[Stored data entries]
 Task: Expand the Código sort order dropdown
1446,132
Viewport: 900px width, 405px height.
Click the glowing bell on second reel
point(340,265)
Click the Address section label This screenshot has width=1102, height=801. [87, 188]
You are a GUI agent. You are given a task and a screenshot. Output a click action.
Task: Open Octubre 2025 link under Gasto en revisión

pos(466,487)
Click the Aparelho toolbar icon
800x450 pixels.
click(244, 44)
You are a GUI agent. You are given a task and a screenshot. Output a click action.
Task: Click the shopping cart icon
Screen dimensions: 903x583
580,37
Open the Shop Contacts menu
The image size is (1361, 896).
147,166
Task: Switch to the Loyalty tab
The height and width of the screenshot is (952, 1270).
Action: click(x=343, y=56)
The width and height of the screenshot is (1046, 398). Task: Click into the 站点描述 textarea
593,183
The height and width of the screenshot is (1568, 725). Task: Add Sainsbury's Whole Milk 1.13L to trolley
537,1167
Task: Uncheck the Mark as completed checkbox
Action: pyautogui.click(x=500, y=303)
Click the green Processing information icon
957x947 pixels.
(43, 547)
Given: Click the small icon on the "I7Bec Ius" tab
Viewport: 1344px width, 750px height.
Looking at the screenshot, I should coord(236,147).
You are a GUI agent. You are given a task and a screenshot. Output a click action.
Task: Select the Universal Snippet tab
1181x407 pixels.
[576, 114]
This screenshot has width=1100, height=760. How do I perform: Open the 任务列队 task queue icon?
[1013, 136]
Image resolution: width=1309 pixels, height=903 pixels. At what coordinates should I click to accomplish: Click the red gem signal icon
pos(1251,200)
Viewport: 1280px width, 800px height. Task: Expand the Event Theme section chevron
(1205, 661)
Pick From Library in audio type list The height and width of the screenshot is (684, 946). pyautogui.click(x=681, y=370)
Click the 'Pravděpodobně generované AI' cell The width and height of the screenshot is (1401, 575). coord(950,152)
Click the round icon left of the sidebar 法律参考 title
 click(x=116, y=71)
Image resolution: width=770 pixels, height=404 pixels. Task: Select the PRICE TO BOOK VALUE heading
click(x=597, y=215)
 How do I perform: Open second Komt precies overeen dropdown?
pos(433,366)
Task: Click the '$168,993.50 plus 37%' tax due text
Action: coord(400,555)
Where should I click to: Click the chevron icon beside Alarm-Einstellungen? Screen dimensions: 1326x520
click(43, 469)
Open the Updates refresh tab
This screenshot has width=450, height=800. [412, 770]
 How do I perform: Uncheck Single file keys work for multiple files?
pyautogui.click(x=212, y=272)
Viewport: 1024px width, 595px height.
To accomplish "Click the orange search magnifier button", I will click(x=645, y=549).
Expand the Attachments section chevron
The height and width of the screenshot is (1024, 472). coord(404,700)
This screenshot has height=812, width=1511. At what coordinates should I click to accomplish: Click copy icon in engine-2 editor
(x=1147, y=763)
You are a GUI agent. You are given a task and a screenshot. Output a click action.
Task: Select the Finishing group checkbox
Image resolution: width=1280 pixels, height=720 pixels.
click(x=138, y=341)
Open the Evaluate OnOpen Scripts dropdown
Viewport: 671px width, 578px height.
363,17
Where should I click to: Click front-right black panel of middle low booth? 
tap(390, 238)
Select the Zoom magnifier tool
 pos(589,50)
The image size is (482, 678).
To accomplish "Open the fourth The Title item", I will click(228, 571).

*PROBLEM STATEMENT*
Word for word, transcribe all of the entries shown above.

*REPLY TO THE TASK*
 Task: Expand the Código sort order dropdown
1446,132
Viewport: 900px width, 405px height.
Click the glowing bell on second reel
point(340,265)
Click the Address section label This screenshot has width=1102, height=801. [87, 188]
You are a GUI agent. You are given a task and a screenshot. Output a click action.
Task: Open Octubre 2025 link under Gasto en revisión

pos(466,487)
Click the Aparelho toolbar icon
800x450 pixels.
click(244, 44)
You are a GUI agent. You are given a task and a screenshot. Output a click action.
Task: Click the shopping cart icon
Screen dimensions: 903x583
580,37
Open the Shop Contacts menu
The image size is (1361, 896).
147,166
Task: Switch to the Loyalty tab
The height and width of the screenshot is (952, 1270).
Action: click(x=343, y=56)
The width and height of the screenshot is (1046, 398). Task: Click into the 站点描述 textarea
593,183
The height and width of the screenshot is (1568, 725). Task: Add Sainsbury's Whole Milk 1.13L to trolley
537,1167
Task: Uncheck the Mark as completed checkbox
Action: pyautogui.click(x=500, y=303)
Click the green Processing information icon
957x947 pixels.
(43, 547)
Given: Click the small icon on the "I7Bec Ius" tab
Viewport: 1344px width, 750px height.
Looking at the screenshot, I should coord(236,147).
You are a GUI agent. You are given a task and a screenshot. Output a click action.
Task: Select the Universal Snippet tab
1181x407 pixels.
[576, 114]
This screenshot has width=1100, height=760. How do I perform: Open the 任务列队 task queue icon?
[1013, 136]
Image resolution: width=1309 pixels, height=903 pixels. At what coordinates should I click to accomplish: Click the red gem signal icon
pos(1251,200)
Viewport: 1280px width, 800px height. Task: Expand the Event Theme section chevron
(1205, 661)
Pick From Library in audio type list The height and width of the screenshot is (684, 946). pyautogui.click(x=681, y=370)
Click the 'Pravděpodobně generované AI' cell The width and height of the screenshot is (1401, 575). coord(950,152)
Click the round icon left of the sidebar 法律参考 title
 click(x=116, y=71)
Image resolution: width=770 pixels, height=404 pixels. Task: Select the PRICE TO BOOK VALUE heading
click(x=597, y=215)
 How do I perform: Open second Komt precies overeen dropdown?
pos(433,366)
Task: Click the '$168,993.50 plus 37%' tax due text
Action: coord(400,555)
Where should I click to: Click the chevron icon beside Alarm-Einstellungen? Screen dimensions: 1326x520
click(43, 469)
Open the Updates refresh tab
This screenshot has width=450, height=800. [412, 770]
 How do I perform: Uncheck Single file keys work for multiple files?
pyautogui.click(x=212, y=272)
Viewport: 1024px width, 595px height.
To accomplish "Click the orange search magnifier button", I will click(x=645, y=549).
Expand the Attachments section chevron
The height and width of the screenshot is (1024, 472). coord(404,700)
This screenshot has height=812, width=1511. At what coordinates should I click to accomplish: Click copy icon in engine-2 editor
(x=1147, y=763)
You are a GUI agent. You are given a task and a screenshot. Output a click action.
Task: Select the Finishing group checkbox
Image resolution: width=1280 pixels, height=720 pixels.
click(x=138, y=341)
Open the Evaluate OnOpen Scripts dropdown
Viewport: 671px width, 578px height.
363,17
Where should I click to: Click front-right black panel of middle low booth? 
tap(390, 238)
Select the Zoom magnifier tool
 pos(589,50)
The image size is (482, 678).
To accomplish "Open the fourth The Title item", I will click(228, 571).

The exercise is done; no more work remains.